Что же может побудить человека к соблюдению этого закона? Разум, только разум – отвечает Кант. Даже нравственную самооценку, удовлетворение от сознания своей добродетели Кант объявляет «утонченным себялюбием» и отвергает в качестве нравственного мотива; ведь для того, рассуждает он, чтобы исполнение морального закона приносило ни от чего не зависимое удовлетворение, необходимо уже иметь понятие о добре и зле. «Впрочем, – пишет Кант, – я вовсе не отрицаю, что так как благодаря свободе человеческая воля непосредственно определяема моральным законом, то и более частое исполнение (его) …может в конце концов субъективно породить чувство удовлетворенности собой. Скорее, это наша обязанность вызывать и культивировать это чувство, которое, собственно, одно только и заслуживает название морального чувства; но из него нельзя выводить понятие долга, иначе мы должны были бы мыслить себе чувство закона, как такового, и делать предметом ощущения то, что можно мыслить только разумом» (там же, с. 358–359). Но в таком случае естественно возникает вопрос, каким же образом чистый разум может быть практическим, т.е. переходить в чувственность, мотивировать? Ответа на этот вопрос, согласно Канту, не существует, «…и все усилия и старания найти такое объяснение тщетны» (там же, с. 308). Таким образом, между нравственным законом как всеобщим и чувственной тканью человеческих поступков как единичным Кант воздвигает непреодолимый барьер.

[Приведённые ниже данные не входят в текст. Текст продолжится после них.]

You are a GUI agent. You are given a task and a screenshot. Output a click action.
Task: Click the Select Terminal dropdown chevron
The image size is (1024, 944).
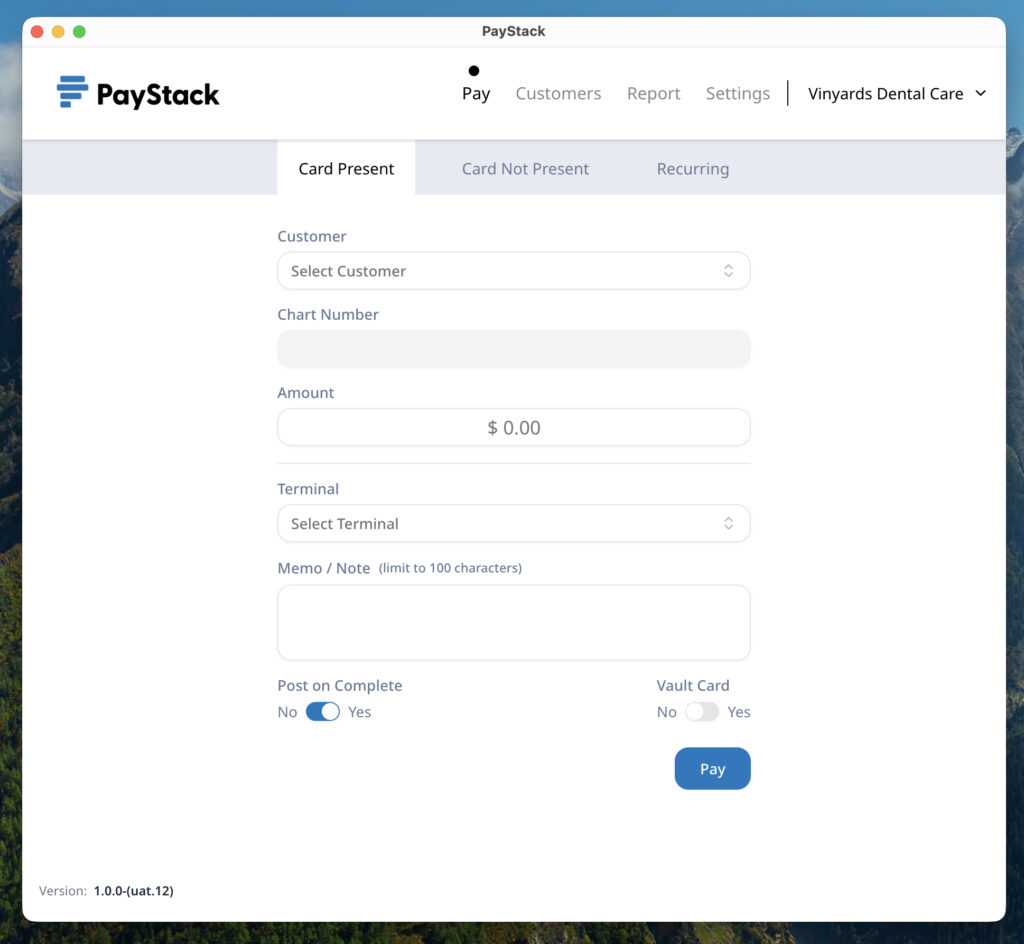click(x=729, y=523)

Барьер этот необходим Канту для того, чтобы обосновать полную автономию нравственного мотива от какой бы то ни было чувственности. Саму же чувственность он не дифференцирует: и нравственное удовлетворение и чисто телесное наслаждение попадают у него в один и тот же «категориальный круг». Вместе с тем очевидно, что нравственное удовлетворение, будучи чувственным, тем не менее совершенно автономно от всякой чувственности, замкнутой на единичные «эго-потребности» индивида; оно, таким образом, имеет всеобщий характер. Для Канта же всякая чувственность в конечном итоге есть лишь причина зла («человек от природы зол»).